Re: [Jprogramming] Is is good idea to use J for reading large XML files ?

Mariusz Grasko Tue, 07 Sep 2021 14:22:31 -0700

Raul,

This large RAM usage happened for all files that I tested, there was
nothing particurarly special about them. It is mostly products details from
warehouses:
ID SKU EAN NAME DESC QNT PRICE TAX IMAGE this type of elements. Some of
them are attributes (price, tax, suggested price as attributes in price
element) but this is mostly text data inside elements. Product descriptions
usually take most space.


I will do some more experiments on this tomorrow and try tu measure when
exactly RAM usage increases. I am pretty sure it is in 'elm att val'=. x

Spike was probably bad word, there is constant increase in RAM usage, like
there is no freeing of any memory before parsing finishes. Once it
finishes, memory is freed or my system crashes if file is large enough (or
i kill process before crash). The only asignement I have is this line that
I mentioned, it seems to be required to run expat_parse_xml

Best regards,
M.G.

W dniu wtorek, 7 września 2021 Raul Miller <[email protected]>
napisał(a):

> Looking at the implementation, it's literally setting up the expat
> parser to parse your file and then responding to your callbacks.
>
> If 'elm att val'=. x is creating a memory spike for you, that suggests
> that your test file contains extremely long xml elements. (Not text
> data, not nested xml elements, but probably extremely long lists of
> attributes.)
>
> That memory is freeable when your verb execution instance exits.

LISTED RECORDS:
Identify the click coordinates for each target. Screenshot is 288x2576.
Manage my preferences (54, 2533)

---

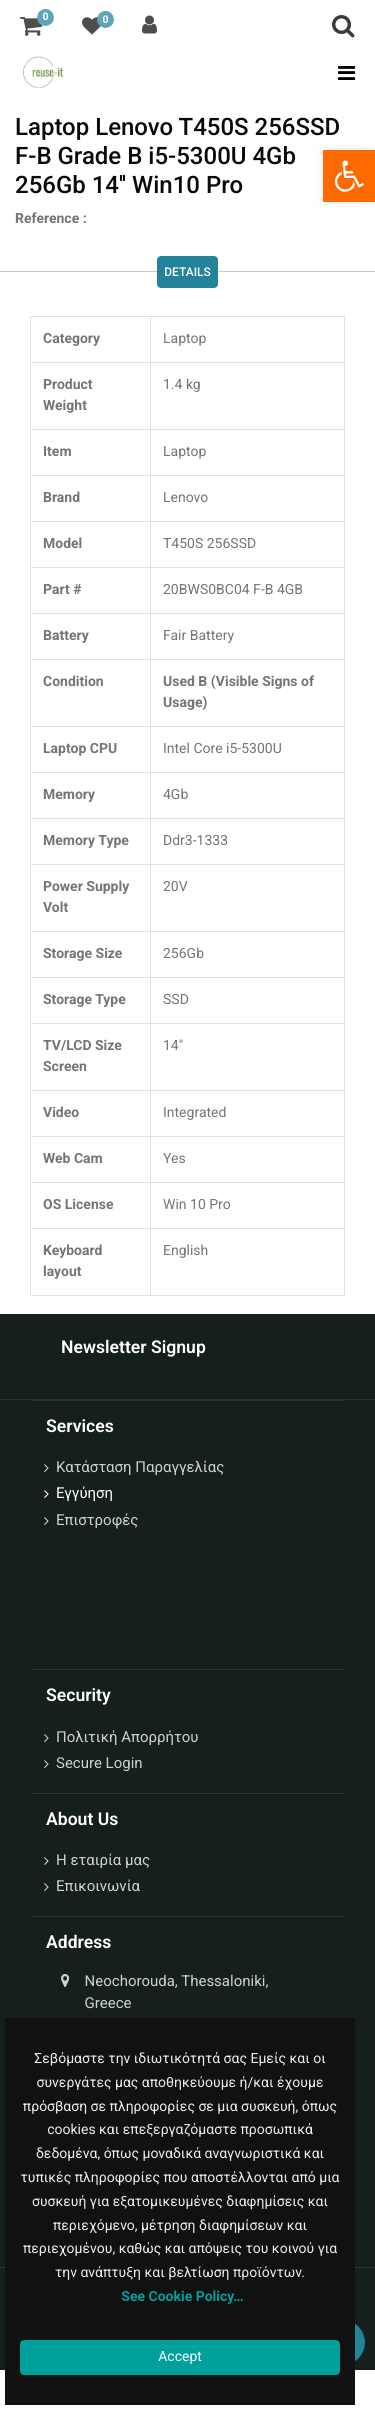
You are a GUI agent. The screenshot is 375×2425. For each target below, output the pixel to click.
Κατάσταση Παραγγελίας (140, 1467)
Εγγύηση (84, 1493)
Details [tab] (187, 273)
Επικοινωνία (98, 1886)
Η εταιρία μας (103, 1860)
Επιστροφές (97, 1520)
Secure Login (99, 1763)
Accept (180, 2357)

EXERCISE DESCRIPTION: From the forum thread on reading large XML files in J, write out the passage that starts with the words "W dniu wtorek, 7" and stops after "to your callbacks.".

ANSWER:
W dniu wtorek, 7 września 2021 Raul Miller <[email protected]>
napisał(a):

> Looking at the implementation, it's literally setting up the expat
> parser to parse your file and then responding to your callbacks.